[Saved data entries]
>>>

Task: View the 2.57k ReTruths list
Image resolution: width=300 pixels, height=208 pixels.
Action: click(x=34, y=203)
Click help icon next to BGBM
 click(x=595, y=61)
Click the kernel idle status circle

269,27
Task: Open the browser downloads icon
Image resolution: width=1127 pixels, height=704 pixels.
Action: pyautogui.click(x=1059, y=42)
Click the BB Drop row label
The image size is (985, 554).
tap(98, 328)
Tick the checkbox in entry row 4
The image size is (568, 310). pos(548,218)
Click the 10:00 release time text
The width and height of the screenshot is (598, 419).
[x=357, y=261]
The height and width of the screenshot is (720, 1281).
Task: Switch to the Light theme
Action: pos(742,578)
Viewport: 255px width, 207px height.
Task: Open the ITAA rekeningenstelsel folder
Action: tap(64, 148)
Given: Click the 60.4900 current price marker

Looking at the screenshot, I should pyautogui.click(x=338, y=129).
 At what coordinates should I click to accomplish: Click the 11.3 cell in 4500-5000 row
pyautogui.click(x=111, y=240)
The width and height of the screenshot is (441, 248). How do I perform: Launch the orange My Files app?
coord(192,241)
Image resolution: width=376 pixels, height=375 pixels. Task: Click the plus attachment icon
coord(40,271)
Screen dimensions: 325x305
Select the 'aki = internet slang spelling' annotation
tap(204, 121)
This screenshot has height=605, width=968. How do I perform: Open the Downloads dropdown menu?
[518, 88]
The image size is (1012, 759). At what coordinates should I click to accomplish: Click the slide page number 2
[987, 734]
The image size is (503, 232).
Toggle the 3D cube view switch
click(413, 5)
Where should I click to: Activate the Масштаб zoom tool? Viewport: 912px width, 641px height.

<<<

Task item:
Each record must be transcribed exactly, with nothing left out.

Solution below:
Task: View the 2.57k ReTruths list
Image resolution: width=300 pixels, height=208 pixels.
Action: click(x=34, y=203)
Click help icon next to BGBM
 click(x=595, y=61)
Click the kernel idle status circle

269,27
Task: Open the browser downloads icon
Image resolution: width=1127 pixels, height=704 pixels.
Action: pyautogui.click(x=1059, y=42)
Click the BB Drop row label
The image size is (985, 554).
tap(98, 328)
Tick the checkbox in entry row 4
The image size is (568, 310). pos(548,218)
Click the 10:00 release time text
The width and height of the screenshot is (598, 419).
[x=357, y=261]
The height and width of the screenshot is (720, 1281).
Task: Switch to the Light theme
Action: pos(742,578)
Viewport: 255px width, 207px height.
Task: Open the ITAA rekeningenstelsel folder
Action: tap(64, 148)
Given: Click the 60.4900 current price marker

Looking at the screenshot, I should pyautogui.click(x=338, y=129).
 At what coordinates should I click to accomplish: Click the 11.3 cell in 4500-5000 row
pyautogui.click(x=111, y=240)
The width and height of the screenshot is (441, 248). How do I perform: Launch the orange My Files app?
coord(192,241)
Image resolution: width=376 pixels, height=375 pixels. Task: Click the plus attachment icon
coord(40,271)
Screen dimensions: 325x305
Select the 'aki = internet slang spelling' annotation
tap(204, 121)
This screenshot has height=605, width=968. How do I perform: Open the Downloads dropdown menu?
[518, 88]
The image size is (1012, 759). At what coordinates should I click to accomplish: Click the slide page number 2
[987, 734]
The image size is (503, 232).
Toggle the 3D cube view switch
click(413, 5)
Where should I click to: Activate the Масштаб zoom tool? Viewport: 912px width, 641px height.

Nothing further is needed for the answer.